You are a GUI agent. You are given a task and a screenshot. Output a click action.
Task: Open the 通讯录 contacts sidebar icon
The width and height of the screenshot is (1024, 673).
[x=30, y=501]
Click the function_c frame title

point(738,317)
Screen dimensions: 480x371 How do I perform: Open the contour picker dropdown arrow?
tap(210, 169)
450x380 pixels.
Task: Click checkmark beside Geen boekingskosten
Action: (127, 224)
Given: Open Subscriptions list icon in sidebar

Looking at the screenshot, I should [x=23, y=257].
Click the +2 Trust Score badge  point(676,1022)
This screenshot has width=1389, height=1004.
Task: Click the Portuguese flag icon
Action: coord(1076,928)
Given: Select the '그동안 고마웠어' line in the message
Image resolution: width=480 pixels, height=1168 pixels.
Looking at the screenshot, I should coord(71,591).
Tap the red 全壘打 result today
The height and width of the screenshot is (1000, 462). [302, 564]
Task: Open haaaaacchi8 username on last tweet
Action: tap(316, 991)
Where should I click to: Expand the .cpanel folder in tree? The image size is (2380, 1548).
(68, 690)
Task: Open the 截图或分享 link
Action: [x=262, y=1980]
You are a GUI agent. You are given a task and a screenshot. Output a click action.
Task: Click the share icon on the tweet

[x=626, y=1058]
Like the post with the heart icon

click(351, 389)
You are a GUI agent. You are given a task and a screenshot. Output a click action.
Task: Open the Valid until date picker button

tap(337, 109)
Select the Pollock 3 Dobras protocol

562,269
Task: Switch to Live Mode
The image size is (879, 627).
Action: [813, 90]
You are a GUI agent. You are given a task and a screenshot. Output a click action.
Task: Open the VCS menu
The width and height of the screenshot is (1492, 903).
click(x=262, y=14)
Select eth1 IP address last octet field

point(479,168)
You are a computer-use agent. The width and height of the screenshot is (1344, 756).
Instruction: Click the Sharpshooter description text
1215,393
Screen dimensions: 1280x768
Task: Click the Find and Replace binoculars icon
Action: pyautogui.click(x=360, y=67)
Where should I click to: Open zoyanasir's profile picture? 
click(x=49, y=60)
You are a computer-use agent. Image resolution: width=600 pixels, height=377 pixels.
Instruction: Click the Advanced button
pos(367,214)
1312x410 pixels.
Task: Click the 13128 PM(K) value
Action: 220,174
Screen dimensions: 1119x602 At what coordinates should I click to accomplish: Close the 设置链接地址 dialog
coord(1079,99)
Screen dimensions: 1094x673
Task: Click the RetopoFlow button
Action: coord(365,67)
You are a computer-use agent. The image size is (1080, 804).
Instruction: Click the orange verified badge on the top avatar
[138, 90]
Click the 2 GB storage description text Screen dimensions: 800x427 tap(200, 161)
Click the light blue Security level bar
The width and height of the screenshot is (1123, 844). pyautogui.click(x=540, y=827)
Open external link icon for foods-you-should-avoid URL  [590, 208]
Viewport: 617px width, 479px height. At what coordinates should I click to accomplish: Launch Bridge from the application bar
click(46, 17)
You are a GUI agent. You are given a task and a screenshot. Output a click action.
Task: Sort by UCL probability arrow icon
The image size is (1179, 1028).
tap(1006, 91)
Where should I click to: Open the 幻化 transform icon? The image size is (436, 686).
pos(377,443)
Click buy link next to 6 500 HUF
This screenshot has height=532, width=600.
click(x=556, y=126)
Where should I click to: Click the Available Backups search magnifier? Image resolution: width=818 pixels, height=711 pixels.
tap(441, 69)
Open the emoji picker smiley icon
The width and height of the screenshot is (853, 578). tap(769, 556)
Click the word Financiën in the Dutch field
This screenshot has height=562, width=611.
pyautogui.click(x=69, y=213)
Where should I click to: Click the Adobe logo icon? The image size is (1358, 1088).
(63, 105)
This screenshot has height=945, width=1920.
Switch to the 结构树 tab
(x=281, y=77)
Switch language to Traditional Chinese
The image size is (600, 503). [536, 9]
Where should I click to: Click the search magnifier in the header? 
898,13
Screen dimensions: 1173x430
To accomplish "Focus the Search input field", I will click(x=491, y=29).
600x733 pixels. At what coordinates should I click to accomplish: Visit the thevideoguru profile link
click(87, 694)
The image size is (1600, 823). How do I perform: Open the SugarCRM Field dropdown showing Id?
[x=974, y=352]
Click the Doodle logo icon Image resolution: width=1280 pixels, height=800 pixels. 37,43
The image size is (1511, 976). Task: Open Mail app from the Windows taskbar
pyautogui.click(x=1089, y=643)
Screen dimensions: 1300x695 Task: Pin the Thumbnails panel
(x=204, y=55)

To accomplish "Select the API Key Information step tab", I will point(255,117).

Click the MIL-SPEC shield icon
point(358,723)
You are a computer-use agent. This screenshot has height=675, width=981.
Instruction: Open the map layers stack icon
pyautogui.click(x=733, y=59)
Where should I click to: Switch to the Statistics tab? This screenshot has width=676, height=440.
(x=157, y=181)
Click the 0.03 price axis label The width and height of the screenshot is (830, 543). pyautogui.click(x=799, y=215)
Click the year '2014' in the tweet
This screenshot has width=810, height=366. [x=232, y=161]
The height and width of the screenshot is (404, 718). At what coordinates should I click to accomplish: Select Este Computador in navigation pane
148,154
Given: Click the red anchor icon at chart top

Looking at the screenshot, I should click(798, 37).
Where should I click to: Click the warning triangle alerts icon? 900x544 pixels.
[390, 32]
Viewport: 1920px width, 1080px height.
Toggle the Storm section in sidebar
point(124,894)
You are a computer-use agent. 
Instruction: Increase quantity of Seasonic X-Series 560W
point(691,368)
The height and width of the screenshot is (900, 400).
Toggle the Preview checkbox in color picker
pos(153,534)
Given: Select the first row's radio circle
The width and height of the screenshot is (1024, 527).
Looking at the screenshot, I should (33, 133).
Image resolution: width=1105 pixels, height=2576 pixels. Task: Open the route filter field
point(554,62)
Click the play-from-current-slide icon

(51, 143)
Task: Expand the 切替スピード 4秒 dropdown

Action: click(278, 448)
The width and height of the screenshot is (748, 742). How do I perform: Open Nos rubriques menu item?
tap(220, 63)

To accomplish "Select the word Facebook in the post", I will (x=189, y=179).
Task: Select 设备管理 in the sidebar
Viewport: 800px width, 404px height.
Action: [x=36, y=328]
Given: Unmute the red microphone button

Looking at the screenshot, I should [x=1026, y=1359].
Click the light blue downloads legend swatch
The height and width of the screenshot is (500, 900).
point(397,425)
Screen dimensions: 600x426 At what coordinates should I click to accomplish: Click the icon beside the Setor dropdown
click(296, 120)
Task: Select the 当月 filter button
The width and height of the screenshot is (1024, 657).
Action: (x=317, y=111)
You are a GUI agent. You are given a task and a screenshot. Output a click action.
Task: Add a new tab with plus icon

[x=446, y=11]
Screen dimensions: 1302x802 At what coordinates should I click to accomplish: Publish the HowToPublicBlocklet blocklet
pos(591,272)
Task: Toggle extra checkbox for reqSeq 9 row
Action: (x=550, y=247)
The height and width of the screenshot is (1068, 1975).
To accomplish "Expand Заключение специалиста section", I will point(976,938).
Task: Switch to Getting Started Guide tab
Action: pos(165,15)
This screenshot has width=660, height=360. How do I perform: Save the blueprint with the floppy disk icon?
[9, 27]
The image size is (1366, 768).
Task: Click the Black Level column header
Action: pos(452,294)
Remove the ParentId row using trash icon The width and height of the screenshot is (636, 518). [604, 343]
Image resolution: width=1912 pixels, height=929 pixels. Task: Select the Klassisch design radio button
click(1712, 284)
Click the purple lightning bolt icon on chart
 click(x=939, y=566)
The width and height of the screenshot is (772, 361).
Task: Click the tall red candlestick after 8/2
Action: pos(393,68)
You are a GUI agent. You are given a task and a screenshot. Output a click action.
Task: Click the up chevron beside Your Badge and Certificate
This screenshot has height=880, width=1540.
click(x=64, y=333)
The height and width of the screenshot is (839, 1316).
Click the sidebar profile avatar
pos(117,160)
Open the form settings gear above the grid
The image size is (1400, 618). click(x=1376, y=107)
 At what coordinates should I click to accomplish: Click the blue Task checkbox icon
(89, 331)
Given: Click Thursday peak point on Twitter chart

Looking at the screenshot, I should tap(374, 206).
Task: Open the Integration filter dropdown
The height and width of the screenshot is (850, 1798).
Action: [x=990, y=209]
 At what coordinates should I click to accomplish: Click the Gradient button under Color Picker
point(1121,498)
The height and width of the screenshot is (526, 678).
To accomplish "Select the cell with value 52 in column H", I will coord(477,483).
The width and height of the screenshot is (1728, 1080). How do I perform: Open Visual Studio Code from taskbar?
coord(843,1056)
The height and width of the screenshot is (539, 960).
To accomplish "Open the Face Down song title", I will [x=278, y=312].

#####

* [ABOUT THIS TASK]
Give again, word for word, every line of the listing above from the one with "Task: Select the 当月 filter button" to the one with "Remove the ParentId", both inclusive, and nothing beyond them.

* [ANSWER BELOW]
Task: Select the 当月 filter button
The width and height of the screenshot is (1024, 657).
Action: (x=317, y=111)
You are a GUI agent. You are given a task and a screenshot. Output a click action.
Task: Add a new tab with plus icon

[x=446, y=11]
Screen dimensions: 1302x802 At what coordinates should I click to accomplish: Publish the HowToPublicBlocklet blocklet
pos(591,272)
Task: Toggle extra checkbox for reqSeq 9 row
Action: (x=550, y=247)
The height and width of the screenshot is (1068, 1975).
To accomplish "Expand Заключение специалиста section", I will point(976,938).
Task: Switch to Getting Started Guide tab
Action: pos(165,15)
This screenshot has width=660, height=360. How do I perform: Save the blueprint with the floppy disk icon?
[9, 27]
The image size is (1366, 768).
Task: Click the Black Level column header
Action: pos(452,294)
Remove the ParentId row using trash icon The width and height of the screenshot is (636, 518). [604, 343]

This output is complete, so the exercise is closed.